No timing for coal phase out or net zero commitment
G20 leaders committed to stop financing for new unabated coal power abroad “as soon as possible”. However, the statement sets no firm phase-out target for domestic coal mining or power generation, meeting resistance from coal-rich nations including India, Russia, China and Australia. In contrast, business groups have called for an immediate halt to coal financing, a 2040 end-date for a global phase-out of existing coal power generation and a pathway to eliminating all fossil-fuel subsidies. Similarly, the G20 statement recognises the importance of reaching net zero carbon emissions “by or around the middle of the century”; a softer phrasing than the initially proposed commitment to net zero by 2050. Prime Minister Scott Morrison asserted that climate targets could not be imposed on other countries, particularly developing economies.
G20 reflects watered-down version of business climate priorities
In the lead up to COP26, We Mean Business and the Alliance of CEO Climate Leaders shared open letters detailing business’ desired outcomes from the UN Climate Change Conference kicking off in Glasgow. The business groups called for action on the themes of coal phase-out, net zero commitments and climate finance. However, while these themes were addressed in the G20 Leaders’ Summit Statement, held in Rome on 30-31 October, the wording largely represented a watered-down version of business expectations.
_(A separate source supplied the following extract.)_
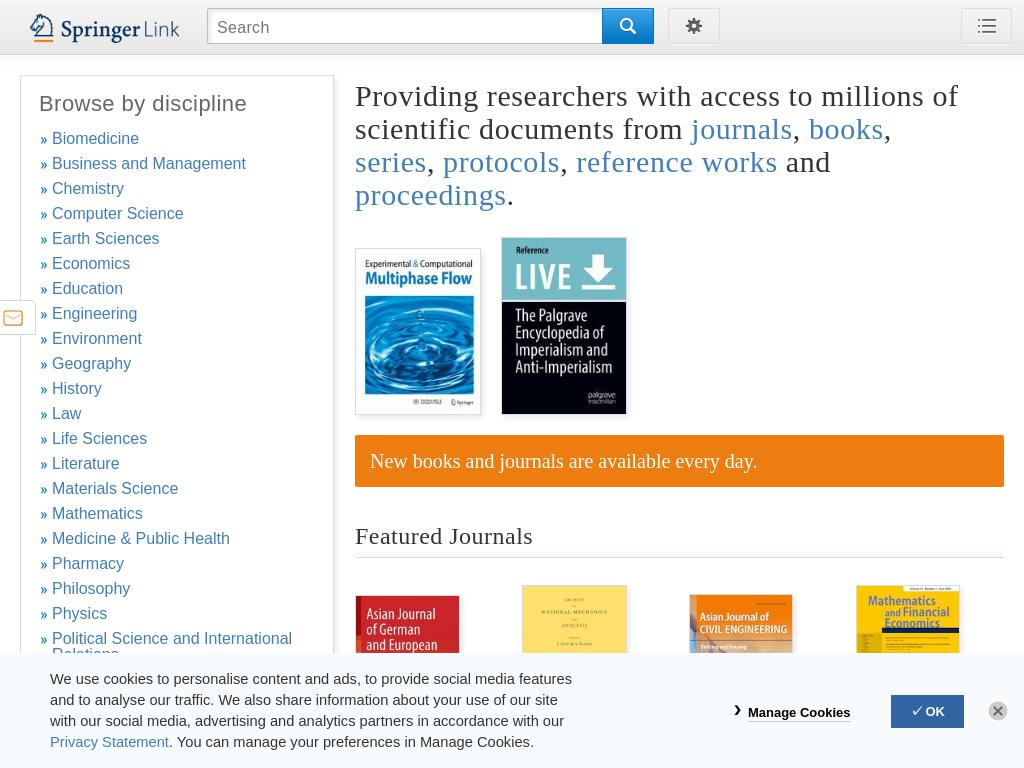The width and height of the screenshot is (1024, 768).
Task: Open Multiphase Flow journal cover
Action: click(418, 331)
Decisive pathways and firm pledges required at COP26
While the G20 outcomes have broadly aligned with business expectations, industry leaders, among other key stakeholders, will be looking to the COP for firmer pledges and timebound pathways for action. There will be a particular focus on the negotiating position of countries such as Australia that resisted a target for the phase out of coal and elected not to join the “methane pledge” to reduce methane emissions by 30% by 2030, leading to a diluted recognition of the importance of methane reductions by the G20 as opposed to a definitive target. This position is aligned with the government’s current stance that aims to minimise transition impacts on fossil fuel and agriculture industries while prioritising technological investment and offsets to reach net zero emissions. With key topics such as operationalising the commitment to “keeping 1.5°C in reach” and the rules for a global carbon market yet to be negotiated, Australian businesses will be keenly observing if the COP can deliver decisive commitments to bridge the gap between industry commitment and federal climate policy.